One of the most curious aspects of this book, The Raw and the Cooked, is that it is composed as a series of melodic ventures—song, sonata, symphony, fugue—inviting one to experience its passages musically. “When the reader has crossed the bounds of irritation and boredom and is moving away from the book,” Lévi-Strauss writes hopefully in the “Overture” to this first volume of the Mythologiques, “he will find himself carried toward that music which is to be found in myth and which, in the complete versions, is preserved not only with its harmony and rhythm but also with that hidden significance that I have sought so laboriously to bring to light.”7 I have always been intrigued by this suggestion, which presents reading as a kind of listening.
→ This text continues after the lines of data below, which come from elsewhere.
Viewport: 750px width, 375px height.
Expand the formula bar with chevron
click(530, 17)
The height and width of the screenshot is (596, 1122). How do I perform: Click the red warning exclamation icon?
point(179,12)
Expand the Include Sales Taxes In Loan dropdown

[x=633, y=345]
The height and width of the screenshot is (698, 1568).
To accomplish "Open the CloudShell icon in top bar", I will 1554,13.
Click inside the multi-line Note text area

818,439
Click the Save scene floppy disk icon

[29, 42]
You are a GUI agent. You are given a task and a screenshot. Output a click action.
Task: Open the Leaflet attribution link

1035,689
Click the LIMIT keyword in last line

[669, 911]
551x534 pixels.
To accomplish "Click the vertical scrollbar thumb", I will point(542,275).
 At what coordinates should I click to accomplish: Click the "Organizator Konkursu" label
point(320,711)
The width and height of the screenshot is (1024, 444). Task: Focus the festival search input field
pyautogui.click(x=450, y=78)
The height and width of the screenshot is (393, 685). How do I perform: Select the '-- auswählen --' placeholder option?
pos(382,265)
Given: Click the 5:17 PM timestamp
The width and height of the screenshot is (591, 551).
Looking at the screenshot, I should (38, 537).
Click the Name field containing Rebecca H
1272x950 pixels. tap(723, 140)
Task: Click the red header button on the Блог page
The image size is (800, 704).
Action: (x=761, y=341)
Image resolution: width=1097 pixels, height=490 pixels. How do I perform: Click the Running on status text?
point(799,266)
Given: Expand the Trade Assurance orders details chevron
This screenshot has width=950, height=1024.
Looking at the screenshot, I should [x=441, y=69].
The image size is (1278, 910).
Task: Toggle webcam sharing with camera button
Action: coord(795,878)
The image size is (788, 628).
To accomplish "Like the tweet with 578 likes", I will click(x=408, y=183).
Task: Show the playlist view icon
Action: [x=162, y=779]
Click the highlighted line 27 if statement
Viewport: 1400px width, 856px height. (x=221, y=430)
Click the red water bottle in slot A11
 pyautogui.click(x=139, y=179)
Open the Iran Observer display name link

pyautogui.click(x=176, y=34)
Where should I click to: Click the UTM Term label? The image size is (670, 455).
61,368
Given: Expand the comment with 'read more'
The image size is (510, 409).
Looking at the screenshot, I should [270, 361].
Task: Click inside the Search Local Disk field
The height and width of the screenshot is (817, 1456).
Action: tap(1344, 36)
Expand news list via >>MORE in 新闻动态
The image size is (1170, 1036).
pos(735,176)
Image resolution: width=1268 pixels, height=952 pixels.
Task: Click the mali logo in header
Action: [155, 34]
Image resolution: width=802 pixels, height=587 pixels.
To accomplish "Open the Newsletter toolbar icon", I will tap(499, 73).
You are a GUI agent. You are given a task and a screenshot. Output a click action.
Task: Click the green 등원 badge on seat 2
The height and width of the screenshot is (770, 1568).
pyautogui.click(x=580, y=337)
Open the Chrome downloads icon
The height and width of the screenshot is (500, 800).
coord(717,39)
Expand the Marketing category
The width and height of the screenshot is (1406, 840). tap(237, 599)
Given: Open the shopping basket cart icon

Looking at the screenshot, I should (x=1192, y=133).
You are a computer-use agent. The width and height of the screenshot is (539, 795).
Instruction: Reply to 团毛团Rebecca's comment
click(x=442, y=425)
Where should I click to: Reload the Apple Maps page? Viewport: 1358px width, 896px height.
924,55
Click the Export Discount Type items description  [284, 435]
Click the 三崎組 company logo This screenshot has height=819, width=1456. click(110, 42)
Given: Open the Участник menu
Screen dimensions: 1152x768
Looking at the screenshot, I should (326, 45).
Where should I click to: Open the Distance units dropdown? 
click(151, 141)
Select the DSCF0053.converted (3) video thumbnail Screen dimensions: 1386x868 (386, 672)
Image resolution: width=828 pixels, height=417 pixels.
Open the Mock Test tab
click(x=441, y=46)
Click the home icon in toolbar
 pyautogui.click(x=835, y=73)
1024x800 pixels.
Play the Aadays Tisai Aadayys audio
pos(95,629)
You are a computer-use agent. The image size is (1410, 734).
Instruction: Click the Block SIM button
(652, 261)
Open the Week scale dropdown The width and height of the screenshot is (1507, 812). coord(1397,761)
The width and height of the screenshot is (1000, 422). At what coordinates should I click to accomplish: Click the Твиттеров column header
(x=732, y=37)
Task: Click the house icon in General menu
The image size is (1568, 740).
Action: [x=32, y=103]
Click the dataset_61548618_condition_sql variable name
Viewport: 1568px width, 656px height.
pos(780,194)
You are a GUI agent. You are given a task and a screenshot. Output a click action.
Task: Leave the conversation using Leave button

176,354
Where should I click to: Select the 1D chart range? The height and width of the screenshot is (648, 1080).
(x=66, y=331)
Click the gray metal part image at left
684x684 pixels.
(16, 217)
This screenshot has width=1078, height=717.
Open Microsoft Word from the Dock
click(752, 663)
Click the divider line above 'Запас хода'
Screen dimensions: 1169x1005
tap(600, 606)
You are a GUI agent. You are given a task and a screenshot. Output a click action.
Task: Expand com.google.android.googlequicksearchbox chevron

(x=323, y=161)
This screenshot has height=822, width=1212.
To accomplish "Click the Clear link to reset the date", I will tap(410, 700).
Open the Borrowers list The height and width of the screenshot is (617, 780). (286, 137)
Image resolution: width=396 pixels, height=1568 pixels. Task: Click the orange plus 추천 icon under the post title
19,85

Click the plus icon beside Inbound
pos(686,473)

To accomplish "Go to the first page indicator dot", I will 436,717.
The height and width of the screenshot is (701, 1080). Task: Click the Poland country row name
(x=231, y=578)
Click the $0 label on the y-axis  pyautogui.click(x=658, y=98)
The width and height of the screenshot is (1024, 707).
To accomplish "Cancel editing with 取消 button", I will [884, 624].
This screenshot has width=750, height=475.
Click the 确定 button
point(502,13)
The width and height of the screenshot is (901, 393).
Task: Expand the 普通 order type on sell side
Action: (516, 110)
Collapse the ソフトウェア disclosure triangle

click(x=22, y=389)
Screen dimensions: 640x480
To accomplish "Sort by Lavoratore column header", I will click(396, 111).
I thought of the reverence that Lévi-Strauss often expressed for the German composer Richard Wagner, from whose 1882 opera Parsifal the anthropologist once selected a line—“you see my son, here, time turns into space”—as “the most profound definition that anyone has ever offered for myth.”8 And so I decided to see what might happen if I devoted a week to reading the book again very slowly, listening continuously to Parsifal all the while.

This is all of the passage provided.